Leaving town last Friday in a bus, I felt much like the many Nicaraguans who rely on public transportation to get where they need to go—I felt much less common ground on the way home when a new friend (Orlando) and his son (Raymond) took me, Anne, and Heather home in an air-conditioned sedan. The contrast between our comfortable method of transportation and the many people we passed standing in the heat on the side of the road or riding bicycles was palpable. I was grateful for the less time-consuming process of getting home, but the whole weekend is a microcosm of the tension I have been feeling between my “rich american” identity and my desire to live like the majority of people here, simply and without so many of the amenities that most people here do without...

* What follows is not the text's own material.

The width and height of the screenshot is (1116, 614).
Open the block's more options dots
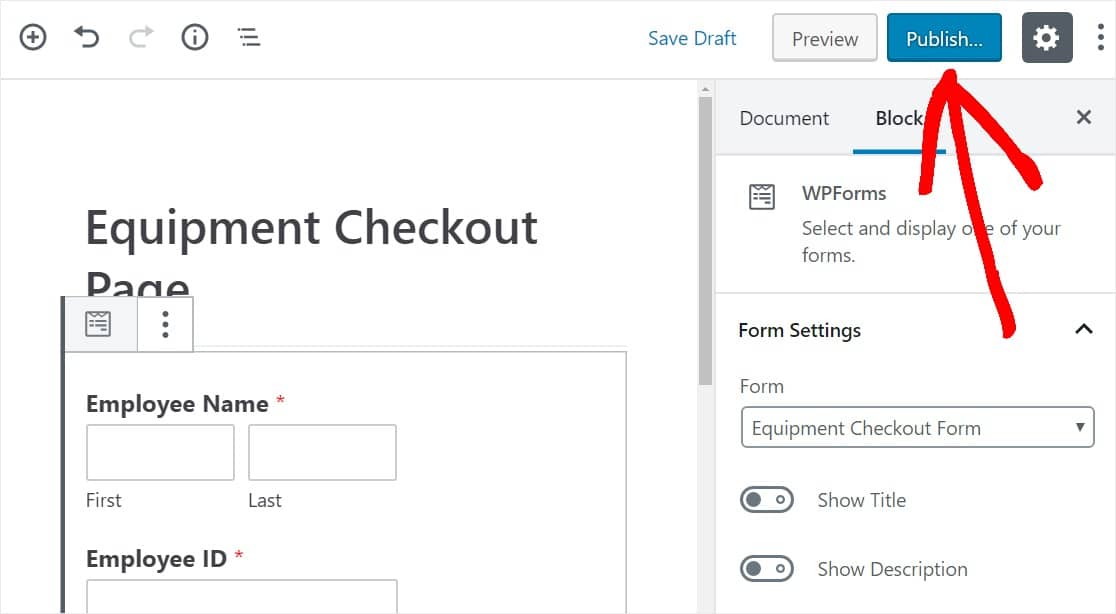click(165, 324)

The western influence here is everywhere—from the clothes the college students wear, to the things you can find in the market, to the music I hear in the restaurants and buses here. American brands—clothing, food, toiletries, bands—are inescapable in the city. I was surprised (but should not have been, I suppose, given all of this) that my new friend Orlando's son Raymond's favorite music was Journey and U2, which we listened to on the car ride home Sunday evening.

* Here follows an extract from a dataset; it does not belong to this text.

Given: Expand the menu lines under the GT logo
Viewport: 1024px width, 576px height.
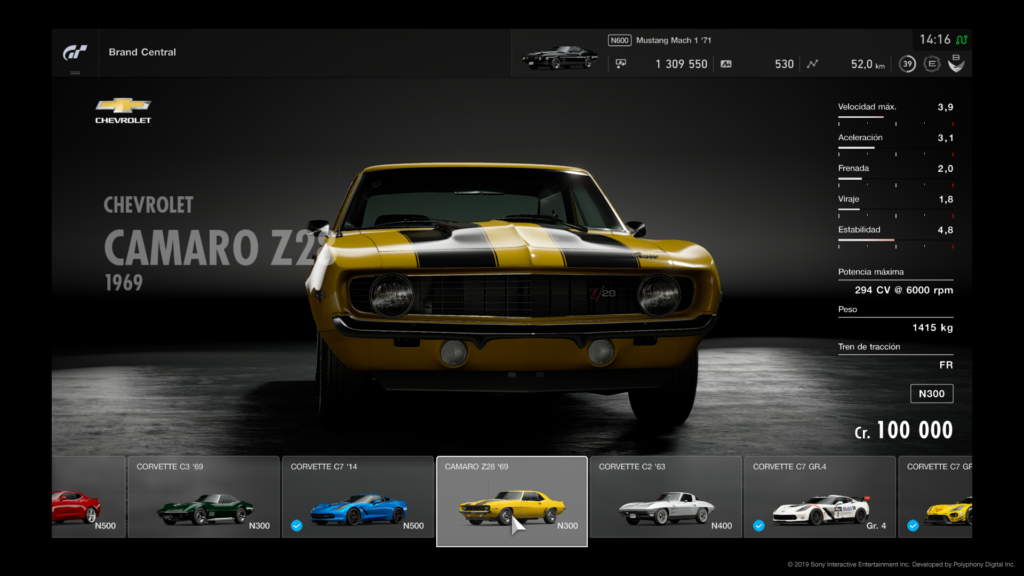Looking at the screenshot, I should click(75, 73).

I have noticed that there is a distinct difference in how I am treated when I dress like a tourist (think shorts and a tank top) versus an “expat native” (think capris/jeans, and a collared shirt). When I greet people, they are more apt to talk me if I look like I belong here, and the vendors on the street are more likely to ignore me than when I look like a visitor who doesn't know anything.
Two things I am having a hard time adjusting to are being tired all the time (they say it takes a while to get used to the constant heat), and being bitten by various bugs. It doesn't matter if I wear bugspray or not, by the end of the night, I am guaranteed a new abrasion somewhere on my body. When the rainy season starts, everyone uses mosquito nets, which I hope will be effective, as I can only imagine what happens when the moisture level here rises.
While we were at the beach Saturday, we took a long walk down the waterfront that eventually led to some rocks which we promptly climbed. It was well worth the sore feet we suffered, as from the top we could see another sturdy rock with a cross perched on its surface, while wave after wave crashed against it. The whole scene reminded me of the parable Jesus tells in the Gospels of the man who builds his house on the rock, that was battered by the storm but could not be destroyed because of its firm foundation. Lord, may that same foundation continue to gird me here, as tiny frustrations mount and tears come too easily. Thank you for my Spanish teacher and Nicaraguan friend Lorena who encouraged me today when mis emociones flooded mis ojos in the middle of our simple conversacion.
Por favor, ayudame, Senor. Quiero tener esperanza en mi corazon en cualquier lugar donde yo estoy. Poco a poco, yo se que estoy creciendo y Tu eres conmigo siempre. En el nombre de Cristo. Amen.